Govt moves hard on shell firms, removes ITR exemption

Further tightening the screw on shell companies, the government has proposed removing exemption available to firms with tax liability of up to Rs 3,000 from filing income tax (I-T) returns.

The new rule would come in effect from next financial year. The budget has rationalised the I-T Act provision relating to prosecution for failure to furnish returns. Accordingly, the managing director or director in charge of a company during a particular financial year could be liable for prosecution in case of any lapse in filing I-T returns.

"The Income Tax Departments would now track investments by these companies. Also, the focus will be on those firms that show less profit and also those who file I-T returns for the first time," PTI quoted a finance ministry official as saying.
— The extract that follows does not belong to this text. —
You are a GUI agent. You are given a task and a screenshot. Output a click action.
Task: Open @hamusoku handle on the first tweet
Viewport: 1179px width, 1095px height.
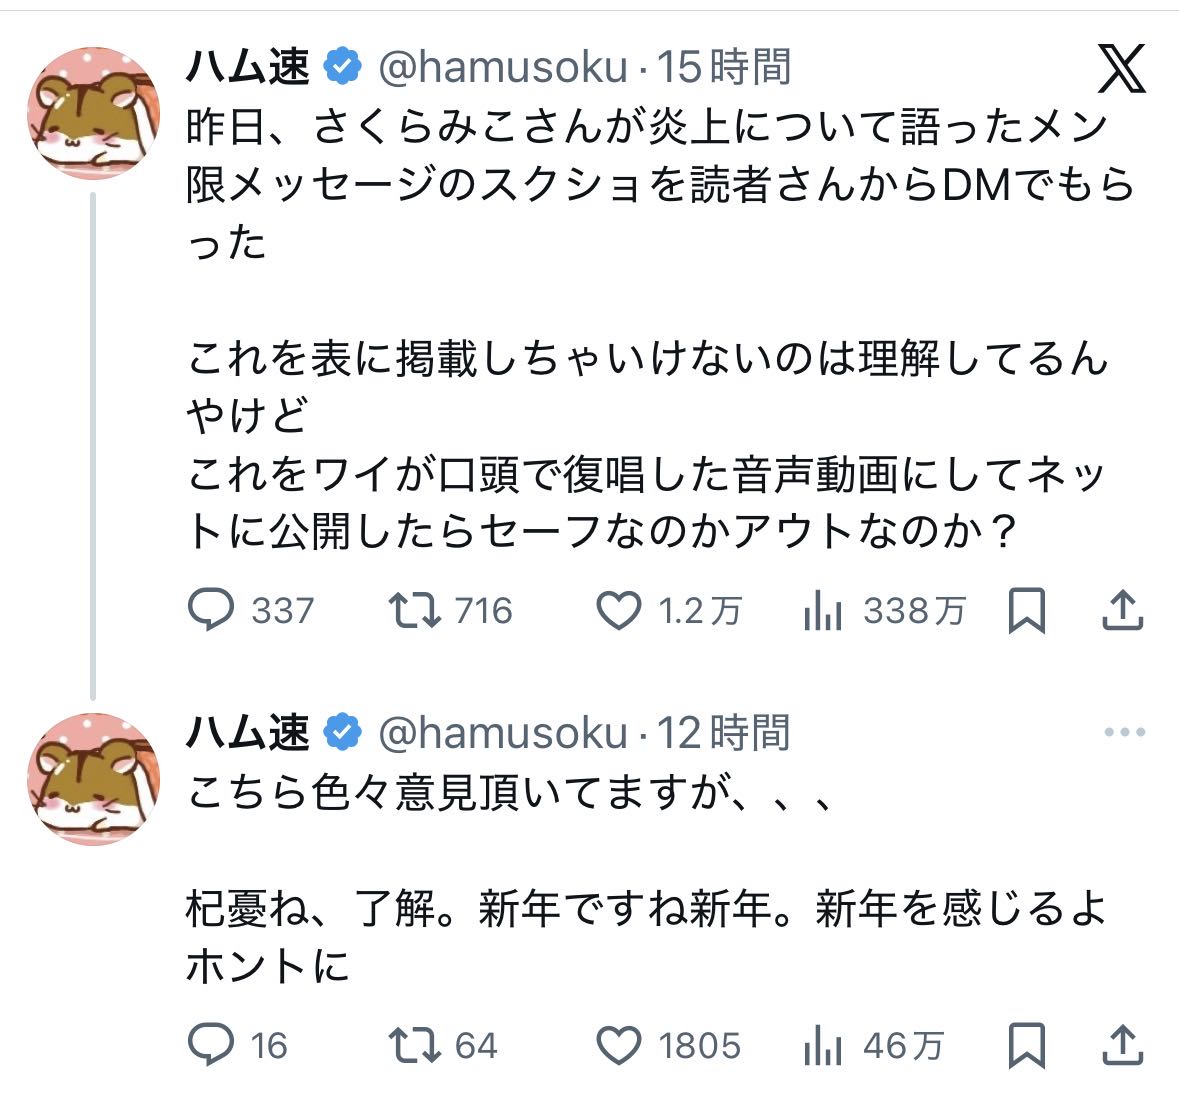[x=502, y=68]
There are around 12 lakh active companies in the country, out of which about 7 lakh are filing their returns, including annual audited report, with the ministry of corporate affairs.

Of this, about 3 lakh companies show 'nil' income.
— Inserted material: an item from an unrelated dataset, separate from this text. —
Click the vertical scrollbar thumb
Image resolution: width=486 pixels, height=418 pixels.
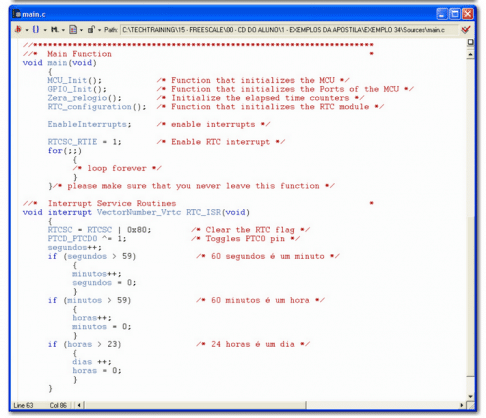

The Section 276CC of the Income Tax Act provided that if a person willfully fails to furnish in due time the return of income, he shall be punishable with imprisonment and fine.

However, no prosecution could be initiated if the tax liability of an assessee does not exceed Rs 3,000.

The government has amended the provision with effect from April 1, 2018 and removed the exemption available to companies.

"In order to prevent abuse of the said proviso by shell companies or by companies holding benami properties, it is proposed to amend the provisions So as to provide that the said sub-clause shall not apply in respect of a company," it said.

The official quoted above said that as many as 5 lakh are companies not filing returns and they could be a potential source of money laundering.